In between the beignets and Vieux Carré cocktails, you have to go on a NOLA ice cream tour, especially when the parlors are this charming.
A NOLA Ice Cream Tour: What I Look For
When it comes to ice cream, I’m particularly “crunchy,” or more accurately, I’m like a purist from a Portlandia skit. I value seasonal ingredients, and ideally, local dairy products. If I see a lot of sprinkles and colorful flavors, I’m out.
My litmus test is mint chip ice cream. If it’s green, I pass because I want my flavors to come from food, not food coloring. The irony is that as a kid, I only and very adamantly ate the green variety and swore the white ice cream was a fraud. So you see, I’ve always been picky, but the reasons have shifted.
Admittedly, the word “tour” is a bit of a stretch here, but we did sample two ice cream shops in one day.
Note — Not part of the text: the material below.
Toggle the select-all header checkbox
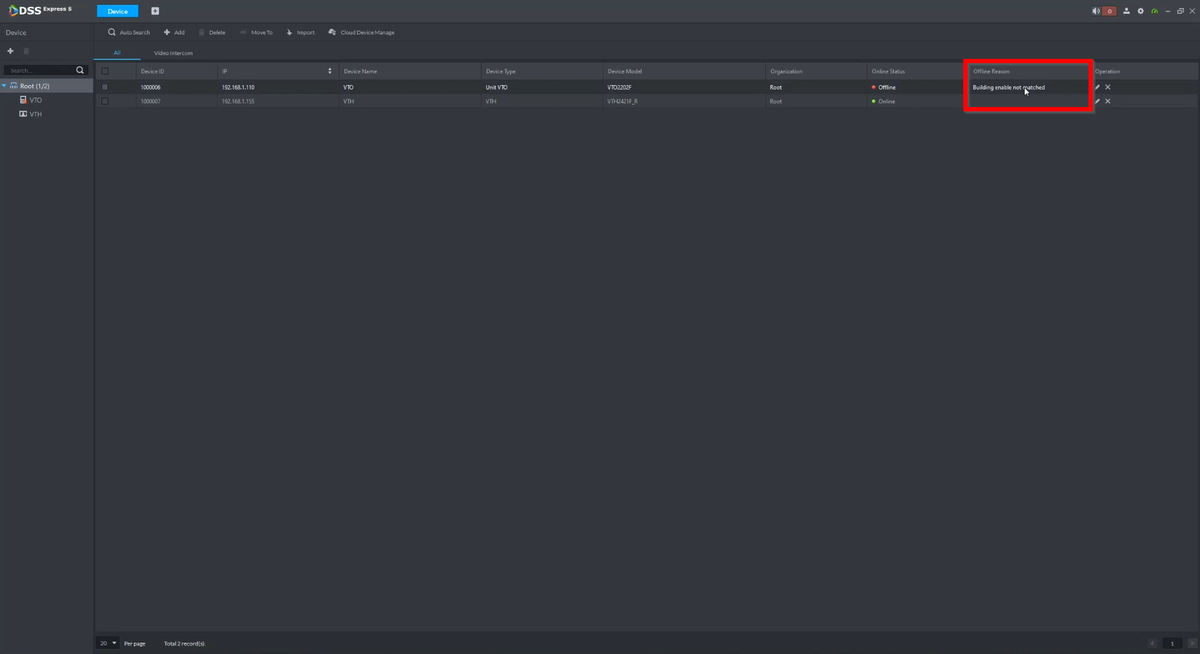This screenshot has width=1200, height=654. pyautogui.click(x=105, y=71)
We were dedicated to the cause. We even scheduled our departure time around one of the ice cream schedules, so what this NOLA ice cream tour lacks in breadth, it makes up for in pure heart.
Hotel Peter and Paul
Sundae Best, the scoop shop, is part of Hotel Peter and Paul in the very artsy Marigny district of New Orleans. While I tend to lean on Air BnB’s for travel, I now want to plan a whole trip around this hotel. I’m passionate about historic preservation and reinventing old buildings whenever possible. Plus, the company leans into church puns, and the website feels straight out of a Wes Anderson film.
In their own words…
Hotel Peter and Paul is the result of a four-year restoration of the former Sts. Peter and Paul Catholic church and school. The site is steeped in history, from the splendid Henry Howard-designed buildings to the school’s appearance in A Confederacy of Dunces, and its author’s (possibly apocryphal) three-person funeral in the church.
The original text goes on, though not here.